How TV Apps Are Creating Small IoT Ecosystems at Homes

The New App on the Block
We have heard of internet or web-based apps, we know about native apps or mobile apps, then we have seen the advent of progressive web apps. But one more type of application that is blazing its way across households and is set to grow even bigger is the TV app.

What is a TV App?
Televisions being sold are increasingly being equipped to connect to the internet and use this connectivity to browse content and get live streaming. An independent study reported that as many as 55% TVs used the internet to access content online. Therefore, it was only a matter of time before applications were developed which would allow those televisions to get content from different sources on your internet connected television, just like you watch a YouTube video on your mobile phone. Let us examine some numbers and facts. There are as many as 151 TV and movie networks on the most popular app-based video device in the USA. There are more than 500 million IP devices today which have the ability to support at least one TV app. As a matter of fact, set-top boxes and IP devices have become almost indistinguishable. So as all devices in a particular house become capable (with the help of a TV app) of helping deliver content to the television in that home, the house itself becomes a mini internet of completely connected devices.

The Most Popular TV Apps
A large number of TV apps have already made their mark and are increasing their subscriber base fast.
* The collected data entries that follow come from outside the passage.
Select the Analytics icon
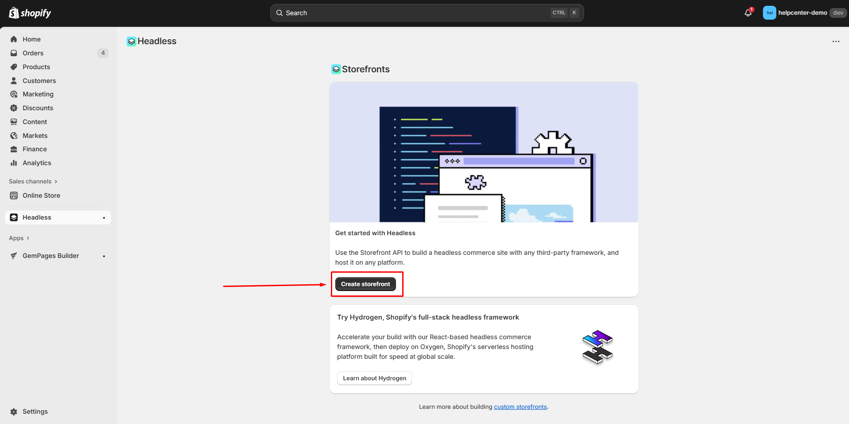This screenshot has height=424, width=849. click(x=14, y=163)
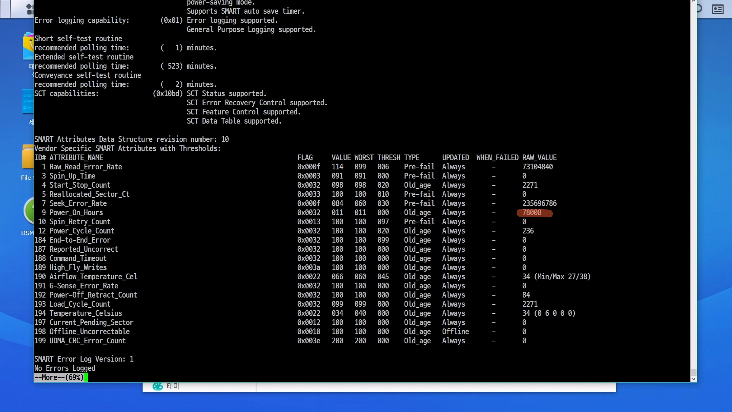Click the terminal vertical scrollbar thumb
732x412 pixels.
[x=693, y=372]

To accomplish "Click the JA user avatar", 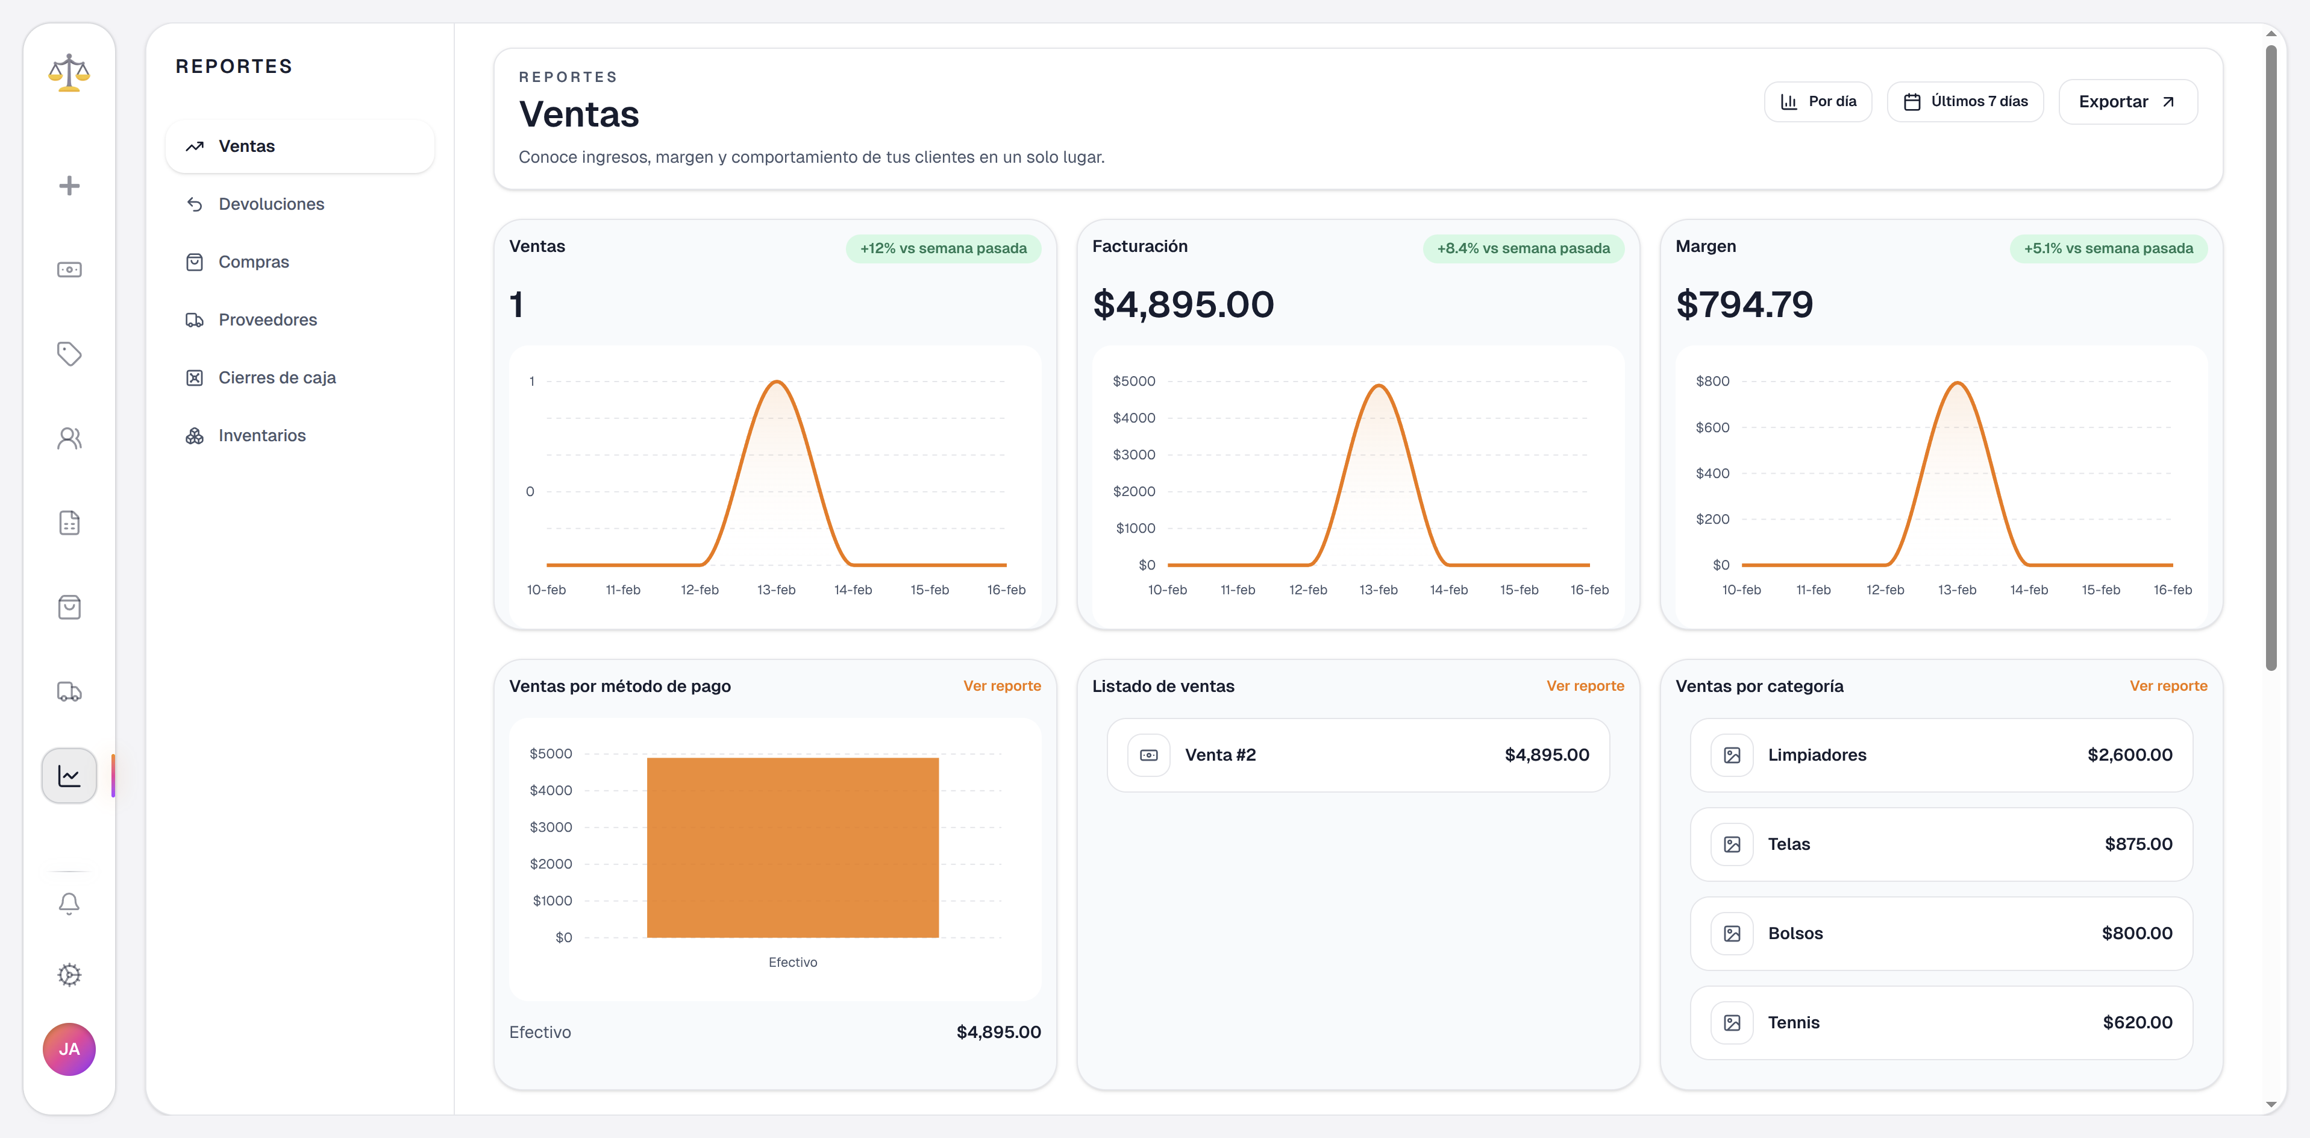I will click(69, 1049).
Here are some of those names:

  • Zeebox
  • TV Guide
  • Netflix
  • PlayUP
  • IntoNow
  • Yamgo
  • TVCatchup Live
  • Miso
  • Crackle
  • IntoNow

Possible Problems and Their Fixes
So far so good, but there still might be some common issues that internet-enabled TV owners might experience while using their TV apps.
If the WiFi at your home refuses to connect, check if the TV is positioned at a place where the WiFi signals can reach. If changing the TV’s position is not possible, you might need to reposition the WiFi router.
If the mobile device on which the TV app is installed is using a different internet connection (like a data pack) than the TV, then it might have connectivity problems sometimes. Ideally both the mobile devise and TV should be connected to the same network, ideally the WiFi network at home.
Sometimes the video quality is disturbed. The age-old solution of ‘switch off, then switch on again’ usually works. Try restarting the live stream, and if that doesn’t work, then a quick check of the HDMI cable to ensure it is tightly connected at both ends should do the trick.
The same approach can be used if the audio signal is weak or disturbed or not audible at all.

These minor blips are small irritants in an otherwise successful story of making each home a small IoT for entertainment and news based on the use of TV apps.